Working with dancer and scholar Lucille Toth, Larson engaged friends in Columbus, Ohio to explore women’s inner lives, healing, and community through improvised movement. “I really wanted to think about it as just talking to these women, not talking for them,” she says. Paying particular attention to the power of gestures, Larson’s friends perform before the camera in response to prompts, including Charcot’s photographs, phrases from the women’s case histories, and the artist’s own suggestions for movement and tempo.

Larson’s work is part of a broader effort to engage critically with photography and its histories. “The archive can be a terribly violent place,” she observes. “I’m trying to figure out a way to look at it critically and still understand its possibilities for showing forms of resistance, pleasure, and possibility.”

Stephanie Syjuco

Collage of black and white images, typed letters, and color palettes

Brass Bells, from the series Pileups, 2021, Stephanie Syjuco. Inkjet print, image: 36 × 48 in.; framed [outer dim]: 37 × 49 in. Courtesy of the artist, Catharine Clark Gallery, San Francisco and RYAN LEE Gallery, New York. © Stephanie Syjuco

Photo: Torin Stephens

For nearly a decade, Stephanie Syjuco has explored questions of identity, citizenship, and representation through photography, sculpture, and installation work. From 2019–20, as a Smithsonian Artist Research Fellow at the National Museum of American History, she delved into the museum’s collections to understand how the Philippines, her country of birth, was historically represented. With the country under colonial rule for nearly 400 years—governed first by Spain from 1565–1898, and then by the United States until 1946—Syjuco was curious to see “what the Philippines looks like in the American archive.”

The result was Pileups, a series of three sets of collaged photographs. “It ranges from everything from herbaria samples of plant materials that have been collected, to glass negatives, images, all through an entirely colonial lens,” she says. “I wanted to show how an entire country and culture is kind of quantified through the archive.”

Working closely with the Museum’s collections shaped Syjuco’s work. “I found it physically really fascinating to be present, to touch and go through documents,” she observes. Struck by the sheer volume of material she encountered, she began to explore ways of evoking the experience of sifting through the archive—layering images upon images and including her own white-gloved hand in her works. “This series was really my attempt to push out of the single frame of the photograph and attempt to simulate the archive itself,” she explains.

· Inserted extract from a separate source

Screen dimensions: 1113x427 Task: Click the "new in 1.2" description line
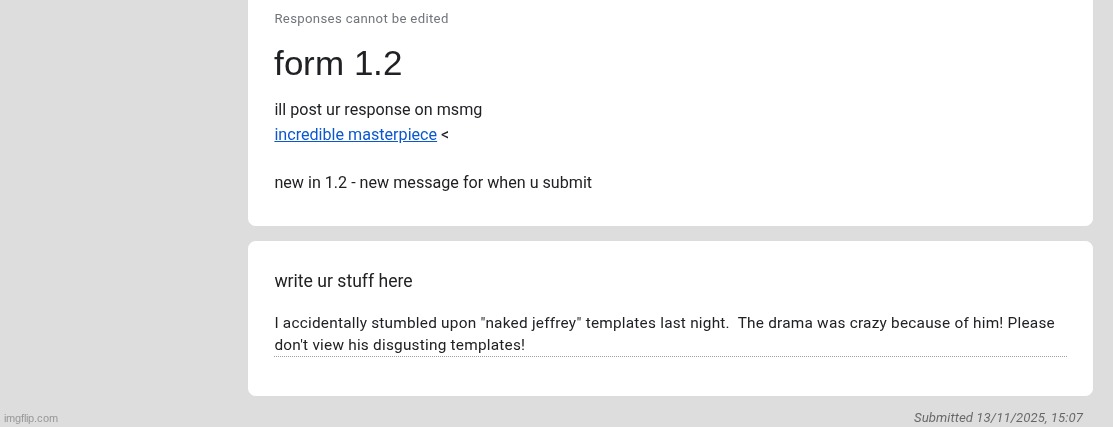click(x=433, y=183)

That archive stood in sharp contrast to Syjuco’s knowledge and experience, as a Filipino-American artist, of her community. “I was raised in the United States, I grew up here, my family has a long history here of almost 100 years,” she says. “Yet if we’re to be defined by the American archives, it’s always through a visual lens of exclusion, through a colonial eye.” She is keenly aware of the challenges posed by this visual legacy.

“You can build on it by looking toward the future, or making new images that contradict it, but the problem with the archive is that it never goes away,” Syjuco says. “If I look at colonial-era photographs, which are really demeaning and were produced in the context of eugenics and racial hierarchies, those things are not going to disappear just because we don't use them anymore for that purpose. They still sit there and tell their stories.”

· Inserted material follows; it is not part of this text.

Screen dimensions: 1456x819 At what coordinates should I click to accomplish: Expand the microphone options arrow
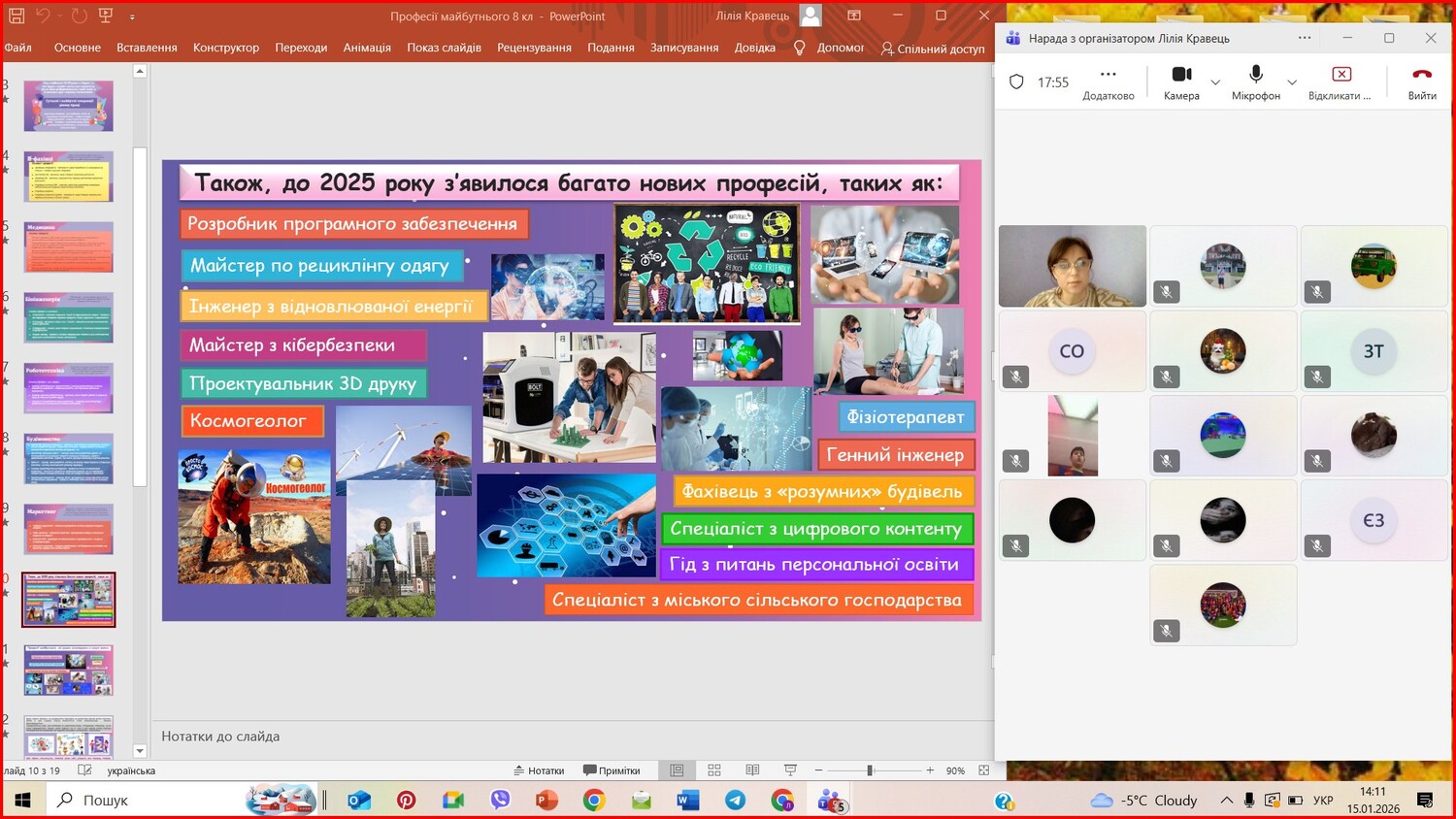pyautogui.click(x=1292, y=82)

Ultimately, she hopes that Pileups will help liberate contemporary audiences by reframing these images. “My challenge in this body of work is: well, we can't remove these things, they’re part of history and they're attesting to an unjust reality, but we can still hopefully talk back to them, and not let them sit there in what appears to be a form of neutrality. I hope that frees up future generations to not feel restricted or conscribed by what history tells them.”

Nineteenth-Century Photography Now is on view at the Getty Center through July 7, 2024.